- Source extract
Dubbed Nvidia Inference Microservices (NIM), the software is part of Nvidia’s Enterprise AI software package. It consists of a package of optimized inference engines, industry-standard APIs, and support for AI models all bundled into containers for easy deployment. NIM provides prebuilt models as well as allows organizations to add their own proprietary data and models.

One thing you can say about this NIM technology is that Nvidia did not work in a vacuum. The company worked with many major software vendors, including SAP, Adobe, Cadence, CrowdStrike, and ServiceNow, as well as data platform vendors, including Box, Cohesity, Cloudera, Databricks, Datastax, and NetApp.

It offers inference processing on many of the popular AI models from Google, Meta, Hugging Face, Microsoft, Mistral AI and Stability AI. The NIM microservices will be available from Amazon Web Services, Google Kubernetes Engine, and Microsoft Azure AI.

Getting into storage validation

Storage is a key component of AI processing, because AI is nothing without copious amounts of data. To that end, Nvidia started a storage partner validation program designed to help businesses find the right storage solutions by offering certification for AI and graphics-intensive workloads. The program is called Nvidia OVX, a similar naming scheme to the DGX compute servers. The first batch of companies seeking OVX storage validation are DDN, Dell PowerScale, NetApp, Pure Storage and WEKA.

NVIDIA OVX servers combine high-performance, GPU-accelerated compute with high-speed storage access and low-latency networking to address a range of complex AI and graphics-intensive workloads. The program provides a standardized process for partners to validate their storage appliances.

Server makers jump on Blackwell

All of the major OEMs announced new Blackwell-based offerings.

  • Dell Technologies announced that the PowerEdge XE9680 servers – its flagship eight-way GPU accelerated server for generative AI training, model customization and large-scale AI inferencing – will be updated to the new Blackwell generation.
  • Lenovo announced new 8-GPU AI servers – the ThinkSystem SR680a V3, SR685a V3, and SR780a V3 GPU systems – using Blackwell to support AI, high-performance computing (HPC), and graphical and simulation workloads across various industries.

- Given information

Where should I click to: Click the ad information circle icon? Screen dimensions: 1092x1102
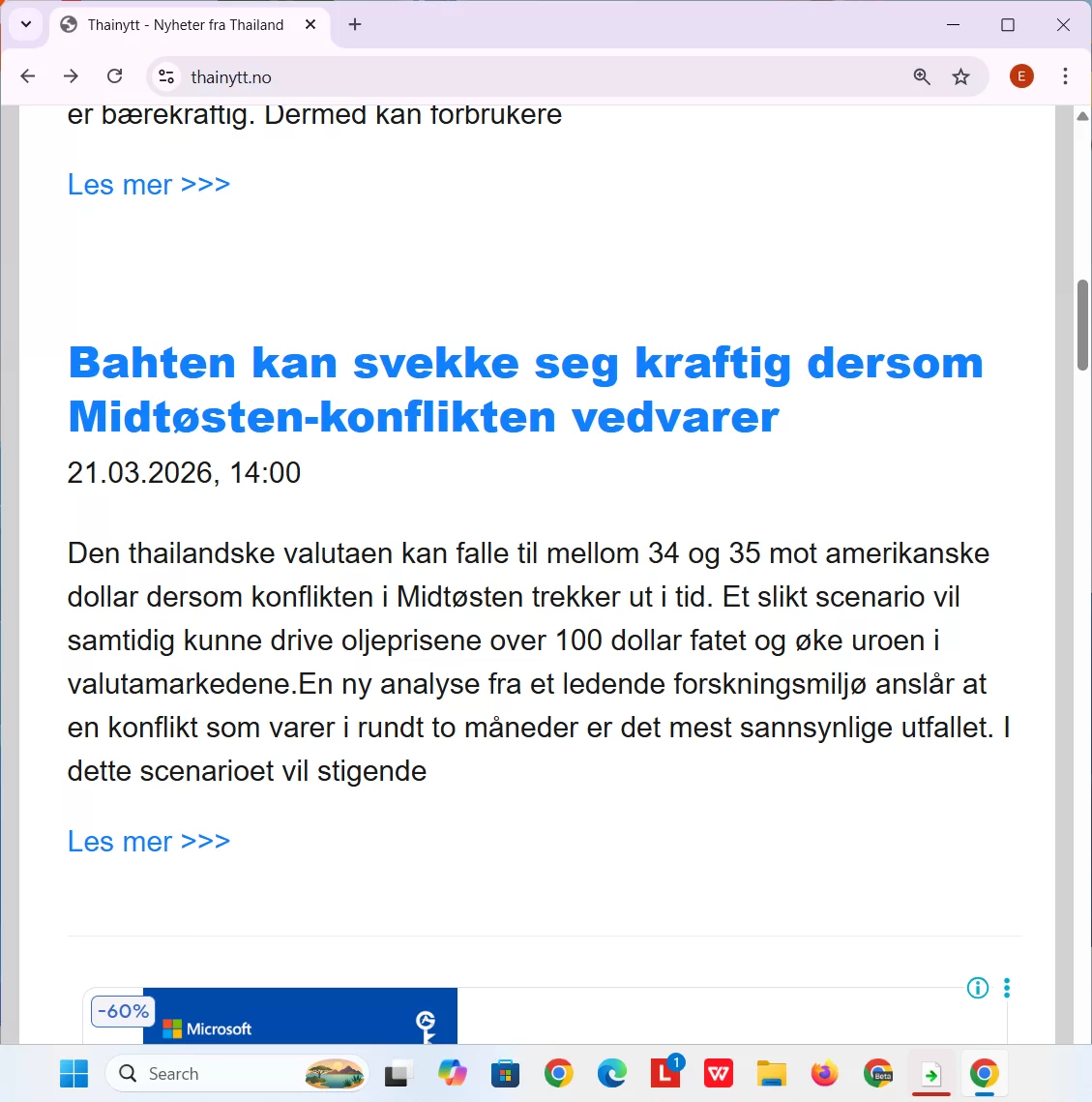click(977, 988)
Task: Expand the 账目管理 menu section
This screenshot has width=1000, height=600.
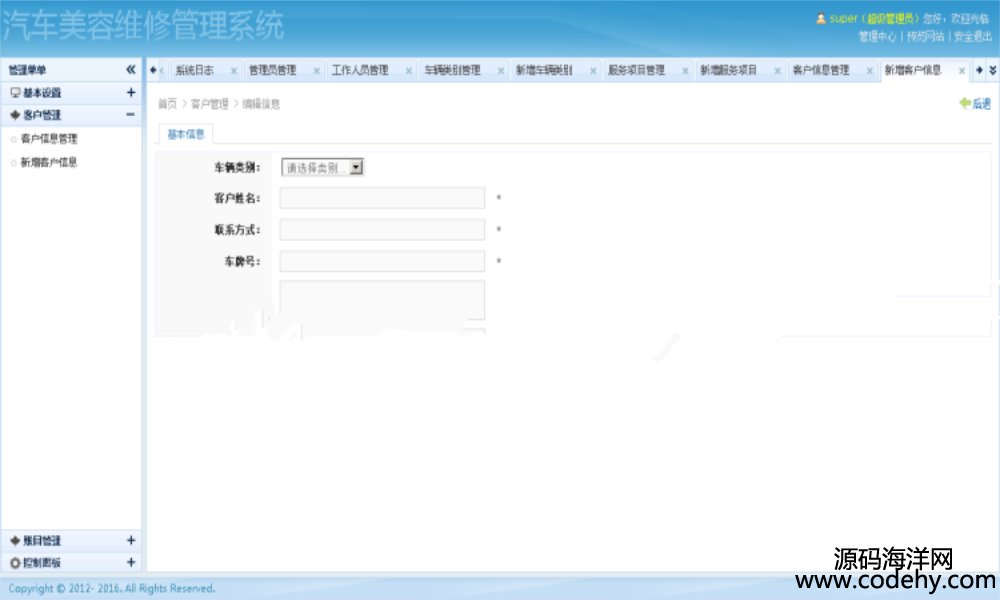Action: pyautogui.click(x=131, y=541)
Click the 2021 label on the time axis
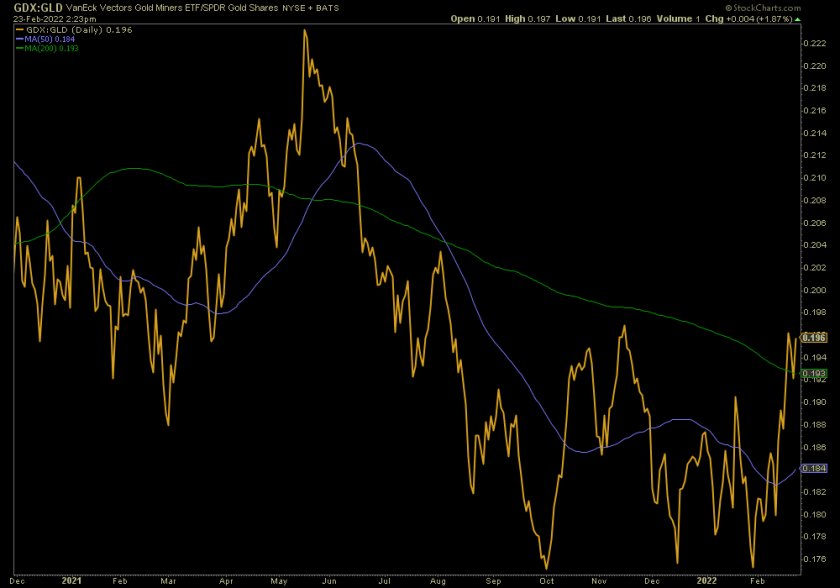 pyautogui.click(x=71, y=581)
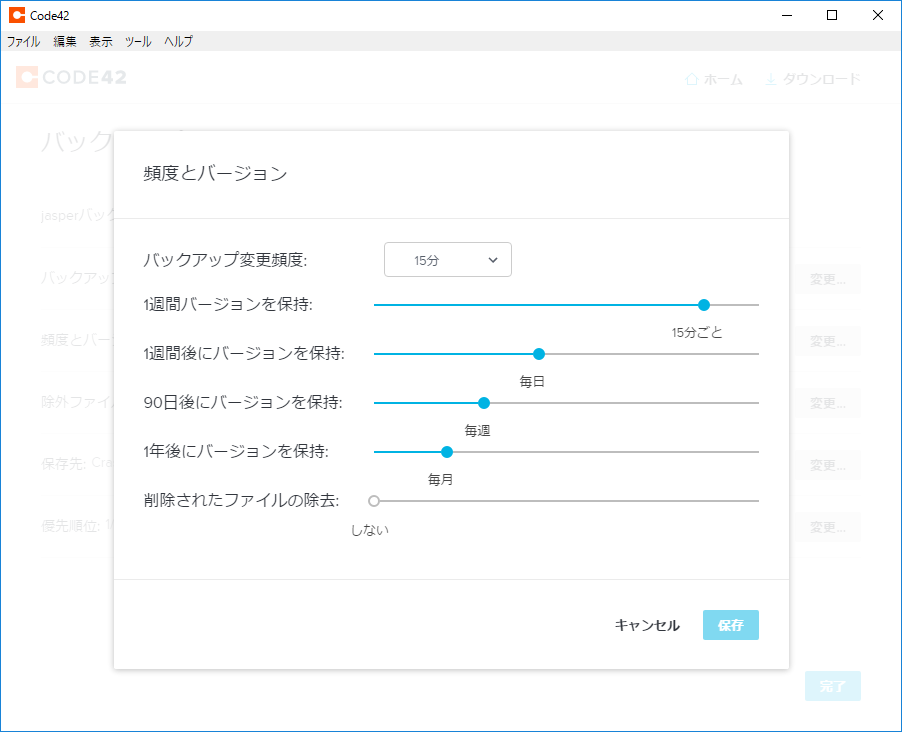Click the キャンセル button

pyautogui.click(x=647, y=625)
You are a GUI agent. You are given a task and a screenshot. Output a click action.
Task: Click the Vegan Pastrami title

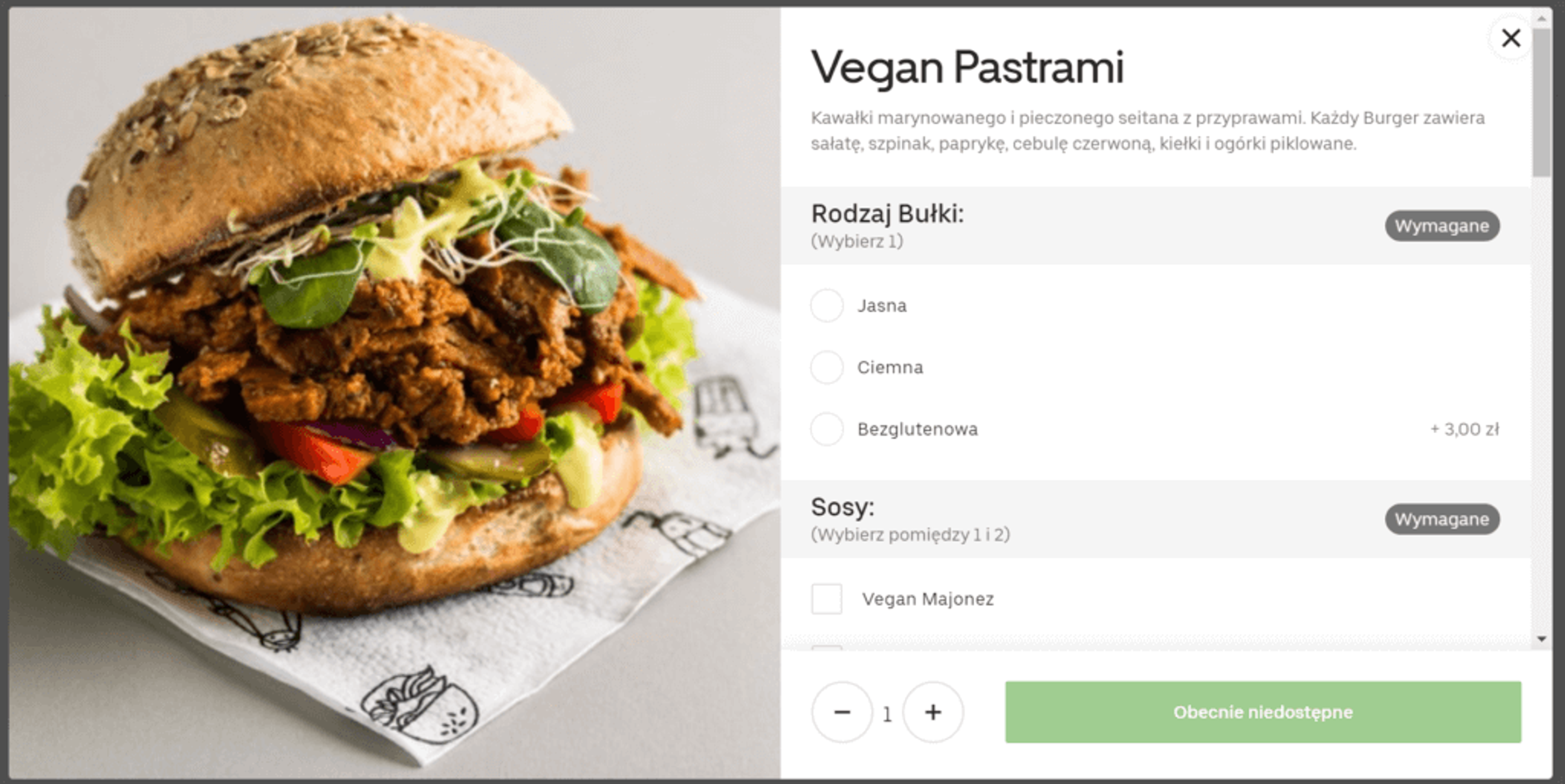tap(967, 68)
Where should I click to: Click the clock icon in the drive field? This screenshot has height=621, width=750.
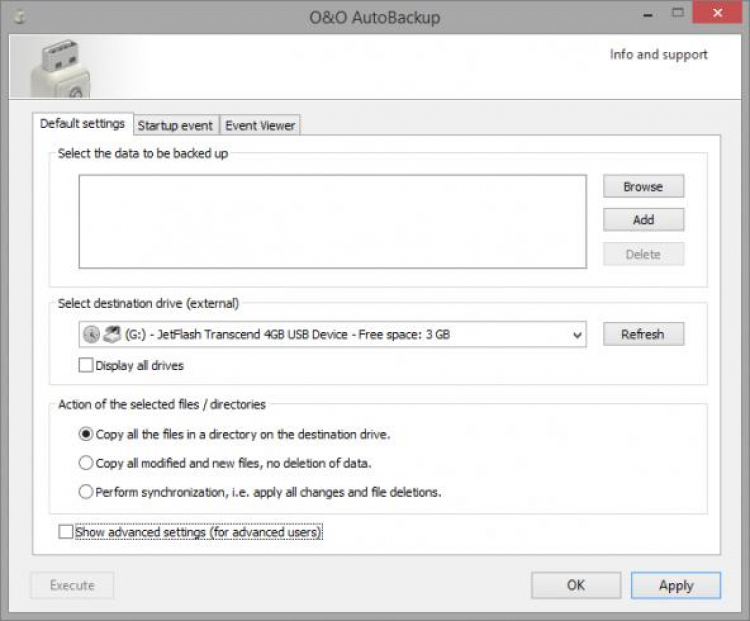[x=91, y=334]
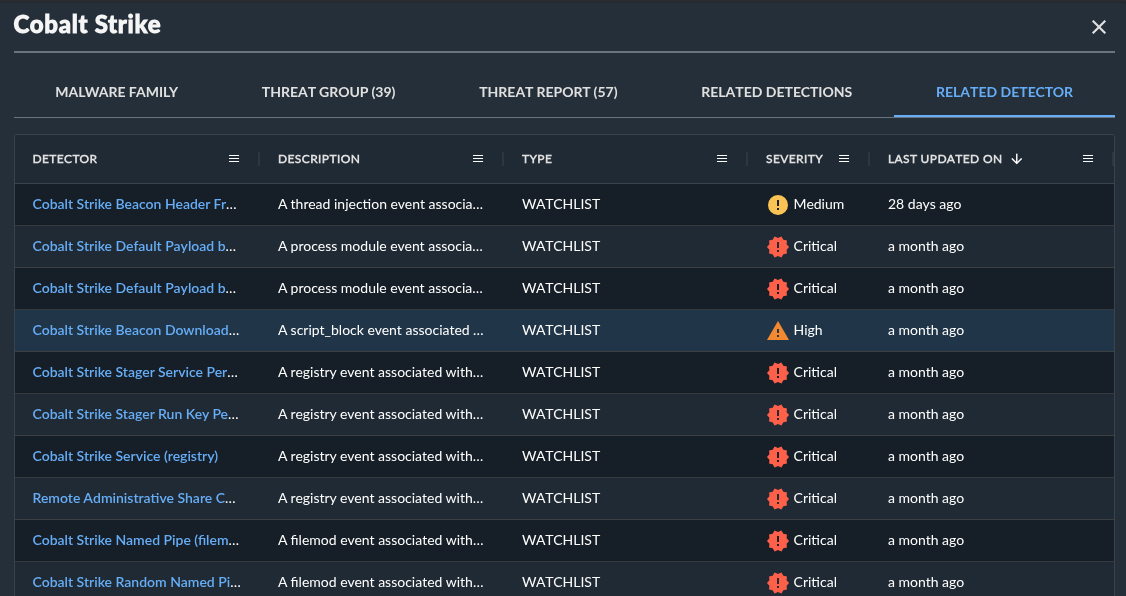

- Activity 1
In the Nvidia announcements article, why is storage called a key component of AI processing? Answer in one to three sentences.
- Activity 2
Extend the Nvidia announcements article from where it stops.
The entries are unrelated to the Nvidia announcements article.

- Exercise output 1
Storage is a key component of AI processing because AI is nothing without copious amounts of data.

- Exercise output 2
  • Hewlett Packard Enterprise announced that the supercomputing products it announced last November at SC23 are now available to order for organizations seeking a preconfigured and pretested full-stack solution for the development and training of large AI models. The servers are purpose-built turnkey solution to help customers accelerate genAI and deep learning projects, and can support up to 168 GH200 Grace Hopper Superchips. In addition to hardware, HPE Services is offering assistance to enterprises to help design, deploy, and manage the solution.
  • Supermicro unveiled a range of servers at GTC 2024, with new systems featuring the GB200 Grace Blackwell Superchip, plus the B200 and B100 GPUs. Plus, the company said its existing Nvidia HGX H100 and H200 systems are being made “drop-in ready” for the new GPUs, which means customers can swap out the Hopper-based hardware for Blackwell when it is available. Supermicro claims it will be the first server company to launch HGX B200 8-GPU and HGX B100 8-GPU systems later this year.

Nvidia/AWS supercomputer gets a Blackwell upgrade

Nvidia and Amazon teamed up last year to build what was going to be one of the fastest supercomputers in the world, called Project Ceiba. With the announcement of the Blackwell processor, Project Ceiba will get an upgrade that will make it up to six times faster than originally planned.

Project Ceiba as initially described was an absolute beast, with more than 16,000 H100 Hopper AI processors and offering 65 exaflops of AI processing power when complete. By way of perspective, the current fastest supercomputer supercomputer is the US Department of Energy’s Frontier, which can hit 1.1 exaFLOPS.

Nvidia and Amazon are going to upgrade Project Ceiba with 10,386 Blackwell B200 superchips. The B200 consists of one Grace CPU and two Blackwell chips stitched together. So that means a total of 20,736 GPUs. Nvidia claims this machine could hit an incredible 414 exaFLOPS.